Biography

Louis CHIAPPETTA

His works have been performed across the United States and abroad in venues including the Helsinki Music Centre, London’s Wigmore Hall, New York’s Carnegie Hall… Ensembles that have performed his music include the Helsinki Philharmonic, American Composers Orchestra, Britten-Pears Contemporary Ensemble...

Adrift, is his first work for orchestra (see detail note).

More recently Chiappetta completed Circle Limit, for solo cello to Rainer Eudeikis from the Utah Symphony, and This is no less curious for piano.

To date his work has been recognized by ASCAP (2010 Morton Gould Young Composer Award), The American Academy of Arts and Letters (2011 Charles Ives Scholarship), and the Cleveland Institute of Music (2011 Donald Erb Prize).
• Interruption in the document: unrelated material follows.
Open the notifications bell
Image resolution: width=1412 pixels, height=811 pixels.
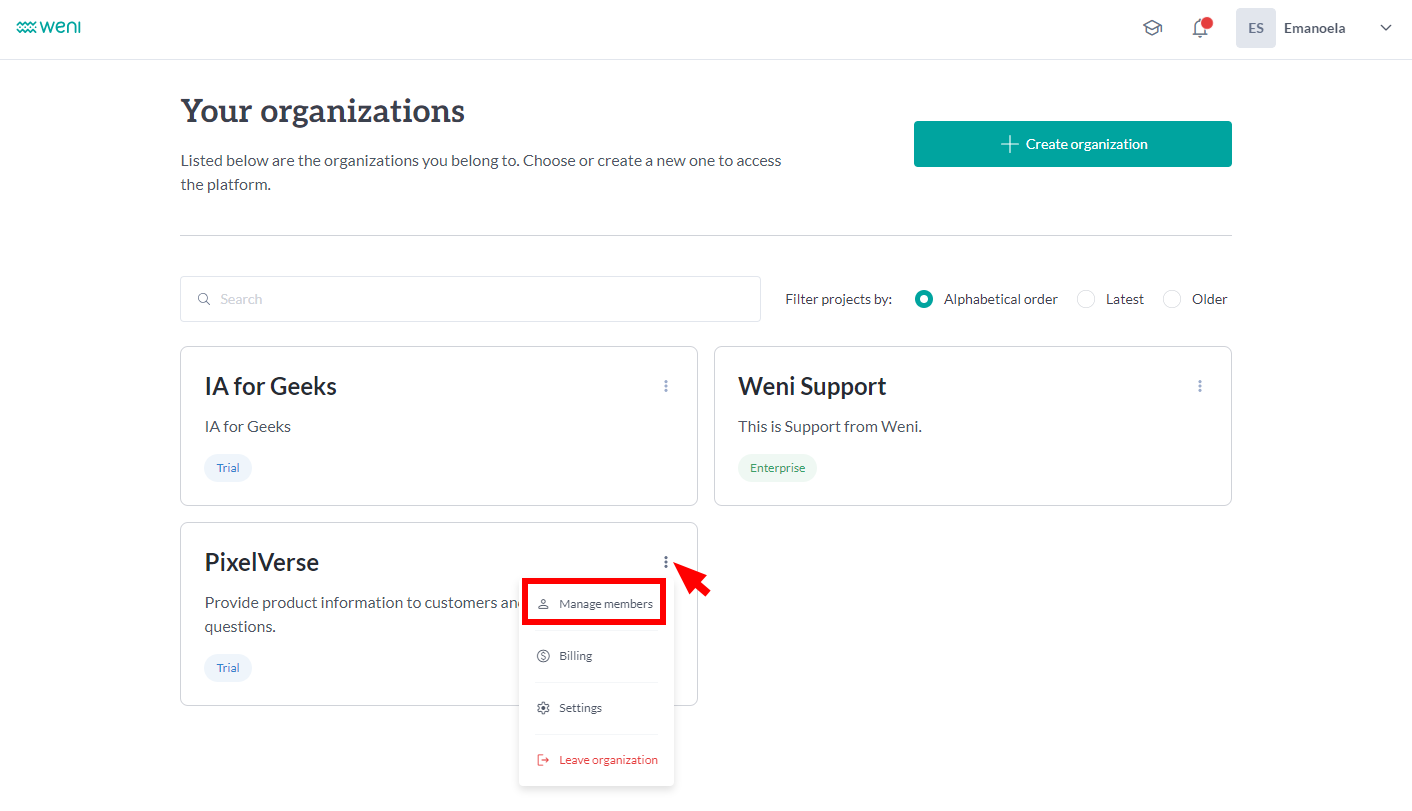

In 2012 he was also the recipient of a Fulbright grant awarded by the U.S. Department of State, and spent a year in London as a Fulbright postgraduate scholar at the Guildhall School of Music and Drama.
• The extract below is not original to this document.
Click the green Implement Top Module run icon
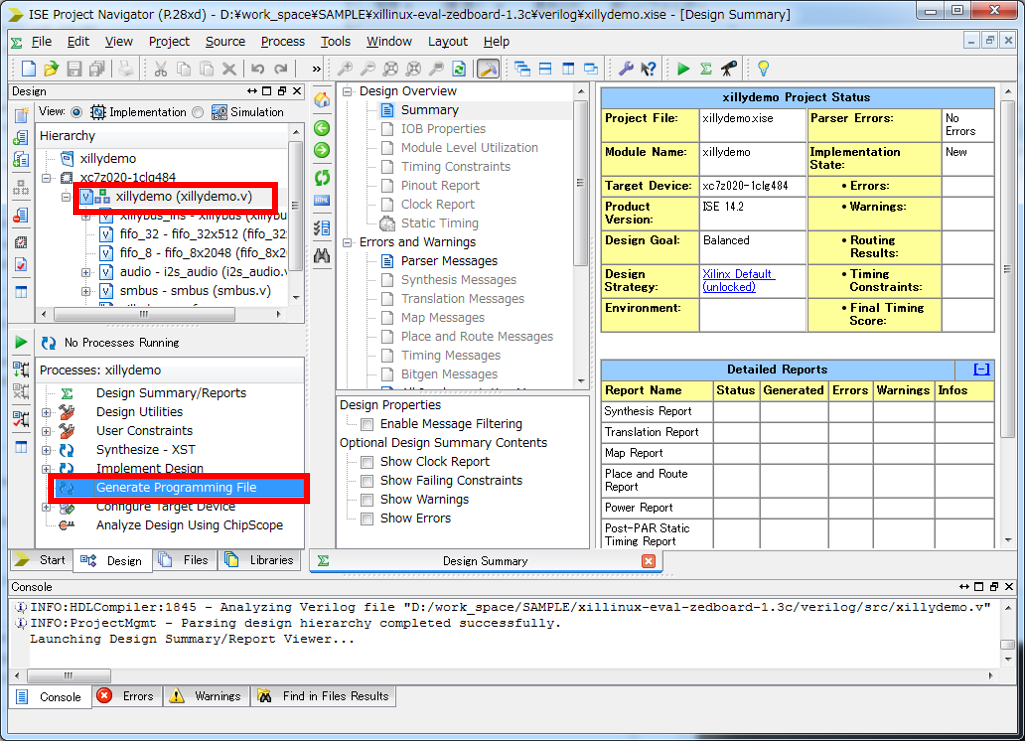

Chiappetta holds degrees from the Cleveland Institute of Music, Guildhall School of Music and Drama, and Cornell University. His principal instructors have been Julian Anderson, Steven Stucky and Keith Fitch. He has also taken part in workshops and courses mentored by Kaija Saariaho, Oliver Knussen, Michael Gandolfi and Derek Bermel amongst others. In March 2012 he participated in Carnegie Hall’s Weill Music Institute professional training workshop lead by Kaija Saariaho and the cellist Anssi Karttunen which included the premiere of his string trio Loops, Clocks, and Shadows at Zankel Hall. In 2016 Chiappetta was the recipient of the Patricia Plum Wylde composition fellowship at the Tanglewood Music Center.

Work(s)

" Adrift "

For orchestra

Chester Music

SÉLECTION 2017

The restless and fluid nature of the music in Adrift tends to keep any real sense of stability out of reach. From the start, this is a piece on the move: always unfolding with a sense of impending arrival. Three distinct types of music emerge: an obsessive ostinato, a warped melody, and an interruptive flourish. Throughout the piece these figures reappear in shattered, stretched, and distilled forms, often layered over each other in varied configurations.

Although Adrift is in one continuous movement, the piece really has two parts. The first part, which is slightly longer, ends with an impassioned melodic statement in the strings that unravels and leads to the only true moment of stasis in the entire piece. The remainder of the work is a compressed misremembering of the previous music, which reorders and distorts gestures from the first part.

Adrift was commissioned with funds from the Saariaho 60th Birthday Fund administered by Chester Music, in celebration of Kaija Saariaho’s 6oth birthday. I dedicate the piece to Kaija, with admiration and gratitude.